___ Extracted material ___

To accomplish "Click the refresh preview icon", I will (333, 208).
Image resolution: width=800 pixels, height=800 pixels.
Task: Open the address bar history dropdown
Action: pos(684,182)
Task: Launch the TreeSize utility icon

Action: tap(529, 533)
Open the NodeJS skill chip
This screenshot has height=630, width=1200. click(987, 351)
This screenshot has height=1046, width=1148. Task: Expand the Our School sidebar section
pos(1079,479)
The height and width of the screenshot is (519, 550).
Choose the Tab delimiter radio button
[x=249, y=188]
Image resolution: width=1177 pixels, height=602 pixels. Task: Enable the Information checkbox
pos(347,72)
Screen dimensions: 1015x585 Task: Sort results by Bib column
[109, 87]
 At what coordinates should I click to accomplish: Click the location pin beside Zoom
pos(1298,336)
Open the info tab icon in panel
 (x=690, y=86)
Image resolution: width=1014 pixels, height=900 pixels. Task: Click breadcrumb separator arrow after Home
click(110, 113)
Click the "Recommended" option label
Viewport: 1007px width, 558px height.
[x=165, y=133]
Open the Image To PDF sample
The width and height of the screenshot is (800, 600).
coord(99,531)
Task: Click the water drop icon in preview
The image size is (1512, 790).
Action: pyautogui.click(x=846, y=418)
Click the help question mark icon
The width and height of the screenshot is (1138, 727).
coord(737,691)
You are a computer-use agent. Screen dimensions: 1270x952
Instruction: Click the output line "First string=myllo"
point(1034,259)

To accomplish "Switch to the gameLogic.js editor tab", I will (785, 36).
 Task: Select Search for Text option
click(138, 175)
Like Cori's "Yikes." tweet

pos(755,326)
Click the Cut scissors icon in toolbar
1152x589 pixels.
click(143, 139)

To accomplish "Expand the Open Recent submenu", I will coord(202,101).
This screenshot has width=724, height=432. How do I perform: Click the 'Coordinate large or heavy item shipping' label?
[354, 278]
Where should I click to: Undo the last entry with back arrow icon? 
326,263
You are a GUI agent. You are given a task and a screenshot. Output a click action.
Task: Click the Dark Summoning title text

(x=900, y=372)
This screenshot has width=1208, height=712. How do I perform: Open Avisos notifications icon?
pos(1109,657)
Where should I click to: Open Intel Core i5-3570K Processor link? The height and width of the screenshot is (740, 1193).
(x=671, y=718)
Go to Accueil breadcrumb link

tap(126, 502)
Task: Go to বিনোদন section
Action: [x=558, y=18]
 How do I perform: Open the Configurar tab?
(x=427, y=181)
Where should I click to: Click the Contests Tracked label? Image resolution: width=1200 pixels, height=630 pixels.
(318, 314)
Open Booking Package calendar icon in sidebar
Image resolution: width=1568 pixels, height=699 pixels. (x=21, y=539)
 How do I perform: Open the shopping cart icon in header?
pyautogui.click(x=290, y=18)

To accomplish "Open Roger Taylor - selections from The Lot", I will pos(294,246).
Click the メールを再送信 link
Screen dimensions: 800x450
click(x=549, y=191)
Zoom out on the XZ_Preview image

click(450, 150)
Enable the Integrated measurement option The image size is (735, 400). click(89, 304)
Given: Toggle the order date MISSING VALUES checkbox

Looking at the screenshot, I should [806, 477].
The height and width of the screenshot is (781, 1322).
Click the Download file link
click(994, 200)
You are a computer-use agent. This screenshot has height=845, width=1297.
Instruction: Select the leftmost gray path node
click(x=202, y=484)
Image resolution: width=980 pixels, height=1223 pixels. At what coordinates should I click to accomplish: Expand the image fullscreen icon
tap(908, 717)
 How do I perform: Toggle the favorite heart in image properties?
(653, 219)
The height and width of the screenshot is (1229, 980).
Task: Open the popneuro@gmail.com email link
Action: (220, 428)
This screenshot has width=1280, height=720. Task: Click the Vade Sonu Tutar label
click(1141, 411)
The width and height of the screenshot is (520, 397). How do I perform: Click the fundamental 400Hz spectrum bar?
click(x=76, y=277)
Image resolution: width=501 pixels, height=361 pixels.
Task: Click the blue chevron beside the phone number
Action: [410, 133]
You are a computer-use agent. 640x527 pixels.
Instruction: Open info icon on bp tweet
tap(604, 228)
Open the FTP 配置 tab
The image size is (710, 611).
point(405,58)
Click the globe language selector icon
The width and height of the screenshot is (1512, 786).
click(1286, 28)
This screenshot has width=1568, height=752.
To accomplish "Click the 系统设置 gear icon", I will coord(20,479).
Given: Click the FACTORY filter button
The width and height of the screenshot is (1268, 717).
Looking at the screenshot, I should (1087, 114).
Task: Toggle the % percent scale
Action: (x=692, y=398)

___

### Your assignment
In the records above, some lines hold the word "agent"; copy each such line.

### Solution for this problem
You are a computer-use agent. Screen dimensions: 1270x952
You are a GUI agent. You are given a task and a screenshot. Output a click action.
You are a computer-use agent. This screenshot has height=845, width=1297.
You are a computer-use agent. 640x527 pixels.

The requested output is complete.